Source code https://github.com/paukiatwee/budgetapp

I plan to build Android app for the next milestone.

I've been using iBank [1] for a couple of years now. It's able to pull data from different banks, import CSV, and other format. It has many other features that I'm not using. It's not a hosted solution so everything is on your machine.

For me the only missing feature of iBank is the limited support for charts and reports (it has quite a few predefined that you can customize, but creating new ones is not supported).

No association with the company behind iBank.

Update: iBank is OS X only afaik.

[1]: http://www.iggsoftware.com/ibank/

Thanks for sharing!!

I just read the source code and I wonder if you have any reason for not using HLegder and the complimentary web-GUI..?

HLegder has a lot more features, and a community.

Completely understood if you just wanted to write your own fits-like-a-glove tool.

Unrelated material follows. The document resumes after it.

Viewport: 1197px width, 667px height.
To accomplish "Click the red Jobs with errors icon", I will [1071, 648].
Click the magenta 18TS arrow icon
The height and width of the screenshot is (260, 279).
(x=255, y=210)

I think "writing my own fits-like-a-glove tool" pretty much covers it. I wanted a very minimalistic tool which just scrapes the data and transforms it into a report. Probably I could have achieved the same result by writing a few plugins for HLedger. Though I doubt the overall code size would've been smaller (currently it's <1000 SLOC and I'm not planning to add any more features). I've been using it for last few months without adding more features. The only thing that changes/expands is scraping, which is a part of a separate project - Weboob.
Those interested might also check out beancount. It's double entry accounting in text files similar to ledger. Martin, the author, has written some pretty fantastic documentation around it.

http://furius.ca/beancount/

The name "hinance" to me looks very similar to the word "hinderance". Would be quite a negative association for a tool like this.

Although I would imagine it wouldn't be an actual issue.

I wonder why no simple personal bookkeeping gui programs that don't cost 50€+ exist.